Touchy Subject #1: Weight loss
Beware of praising a newly thin person with, “You’ve lost so much weight!”—especially if you don’t know whether the change occurred because of healthy habits or illness, says Dawn O. Braithwaite, professor and chair of the University of Nebraska’s Department of Communications. “One has to remember that what feels like a compliment to you isn’t always taken that way. Even if they did lose weight, there's always the implication they looked terrible before,” Braithwaite says.

Simply tell the person, “You look great,” and leave it at that. Leave it up to him or her to share more—or not, she says.

Touchy Subject #2: Loss of a loved one
“Many people prefer that friends and family don’t ignore the fact that there’s a significant grief occurring during the holidays,” says Robert Zucker, a grief expert and author of The Journey Through Grief and Loss. Acknowledge the person’s loss and give him or her the opportunity to share a memory with you, he recommends.

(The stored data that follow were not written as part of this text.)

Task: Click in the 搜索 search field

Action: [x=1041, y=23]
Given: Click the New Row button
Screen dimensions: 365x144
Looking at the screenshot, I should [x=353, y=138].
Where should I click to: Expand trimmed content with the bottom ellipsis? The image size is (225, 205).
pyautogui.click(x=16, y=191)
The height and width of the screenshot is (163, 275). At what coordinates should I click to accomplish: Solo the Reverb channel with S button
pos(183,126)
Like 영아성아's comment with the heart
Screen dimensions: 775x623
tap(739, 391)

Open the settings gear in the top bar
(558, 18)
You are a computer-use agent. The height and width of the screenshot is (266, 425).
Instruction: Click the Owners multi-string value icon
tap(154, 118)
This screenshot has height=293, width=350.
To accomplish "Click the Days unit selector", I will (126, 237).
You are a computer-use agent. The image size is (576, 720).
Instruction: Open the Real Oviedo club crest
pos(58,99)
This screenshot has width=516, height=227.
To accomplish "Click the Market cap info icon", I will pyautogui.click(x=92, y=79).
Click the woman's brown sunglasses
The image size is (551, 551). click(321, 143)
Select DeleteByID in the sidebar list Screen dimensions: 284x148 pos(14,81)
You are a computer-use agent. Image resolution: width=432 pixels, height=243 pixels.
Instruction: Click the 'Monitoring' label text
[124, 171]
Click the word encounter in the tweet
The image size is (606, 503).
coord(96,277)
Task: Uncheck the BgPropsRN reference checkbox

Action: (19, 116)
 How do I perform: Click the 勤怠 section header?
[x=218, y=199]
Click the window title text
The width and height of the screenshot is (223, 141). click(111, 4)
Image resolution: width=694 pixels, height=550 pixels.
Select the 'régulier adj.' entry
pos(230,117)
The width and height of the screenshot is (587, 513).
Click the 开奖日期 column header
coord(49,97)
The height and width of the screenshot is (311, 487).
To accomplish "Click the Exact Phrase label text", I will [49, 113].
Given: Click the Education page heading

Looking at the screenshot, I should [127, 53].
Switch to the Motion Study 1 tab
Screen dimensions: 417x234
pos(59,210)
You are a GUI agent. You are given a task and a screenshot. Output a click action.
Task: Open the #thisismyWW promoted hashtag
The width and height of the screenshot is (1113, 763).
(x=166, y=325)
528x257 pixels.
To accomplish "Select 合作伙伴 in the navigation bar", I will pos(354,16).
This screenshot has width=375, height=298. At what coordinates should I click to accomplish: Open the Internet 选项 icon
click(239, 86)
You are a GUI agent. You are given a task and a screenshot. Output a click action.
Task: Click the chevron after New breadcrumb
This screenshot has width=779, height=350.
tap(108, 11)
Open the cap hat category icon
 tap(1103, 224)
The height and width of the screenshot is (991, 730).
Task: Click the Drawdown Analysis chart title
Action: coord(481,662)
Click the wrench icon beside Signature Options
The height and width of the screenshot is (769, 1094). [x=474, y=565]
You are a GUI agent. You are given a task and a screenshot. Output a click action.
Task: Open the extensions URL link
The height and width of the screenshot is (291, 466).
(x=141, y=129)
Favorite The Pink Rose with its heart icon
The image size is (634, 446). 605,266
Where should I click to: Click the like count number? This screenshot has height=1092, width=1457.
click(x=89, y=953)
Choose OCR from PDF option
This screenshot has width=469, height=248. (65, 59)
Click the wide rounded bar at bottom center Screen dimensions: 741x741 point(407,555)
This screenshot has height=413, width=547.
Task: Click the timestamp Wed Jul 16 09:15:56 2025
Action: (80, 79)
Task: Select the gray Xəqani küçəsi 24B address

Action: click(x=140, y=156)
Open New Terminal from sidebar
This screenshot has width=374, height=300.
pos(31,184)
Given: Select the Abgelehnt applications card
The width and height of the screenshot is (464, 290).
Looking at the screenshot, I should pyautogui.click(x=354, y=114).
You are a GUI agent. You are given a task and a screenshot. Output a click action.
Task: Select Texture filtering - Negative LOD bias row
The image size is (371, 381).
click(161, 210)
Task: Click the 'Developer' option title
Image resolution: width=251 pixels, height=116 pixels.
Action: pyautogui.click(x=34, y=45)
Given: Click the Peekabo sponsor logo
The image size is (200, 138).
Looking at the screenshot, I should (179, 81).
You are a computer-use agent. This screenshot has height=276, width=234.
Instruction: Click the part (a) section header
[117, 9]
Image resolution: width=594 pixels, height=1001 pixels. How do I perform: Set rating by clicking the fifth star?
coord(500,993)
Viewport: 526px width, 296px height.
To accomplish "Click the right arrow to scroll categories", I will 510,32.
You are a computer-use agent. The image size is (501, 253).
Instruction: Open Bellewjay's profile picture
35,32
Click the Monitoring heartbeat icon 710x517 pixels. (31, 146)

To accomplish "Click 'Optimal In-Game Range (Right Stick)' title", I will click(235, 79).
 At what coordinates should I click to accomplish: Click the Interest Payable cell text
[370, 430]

Touchy Subject #3: Divorce or separation
Avoid bringing up specifics, including the potentially hurtful word “divorce,” unless you are certain about details, Braithwaite says. Keep your comments caring, but general. Something like, “I heard about you and Joe. I’m so sorry. I’ve been thinking of you,” she says.

Touchy Subject #4: Job loss
As with other difficult situations, acknowledge a job loss simply, but clearly, reminding the person that you care. “Be wary of condemning the company as she may return there at some future point,” says Jodi Smith, president of Mannersmith, an etiquette consulting firm. Remember, too, that money may be tight. If you’re hosting a party with a gift exchange, suggest creative gift giving or cap spending at $15, Smith says.

Touchy Subject #5: Cancer or another major chronic disease
Significant illness can feel isolating. There’s no hard and fast rule here, Braithwaite says. Some people will want to talk about what they’re experiencing, others won’t. “You can say something generic, like ‘I’ve heard you’ve been ill or having a rough time. I want you to know I’ve been thinking of you,’” she suggests.

On the receiving end of personal questions or comments? Prepare in advance for the kinds of questions you might get, then answer simply unless you’d like to invite further conversation, Braithwaite says. Don’t feel obligated to share though. Something simple will suffice: “I appreciate that you care about me, but that’s not something I feel comfortable talking about right now. Thanks for asking,” she says.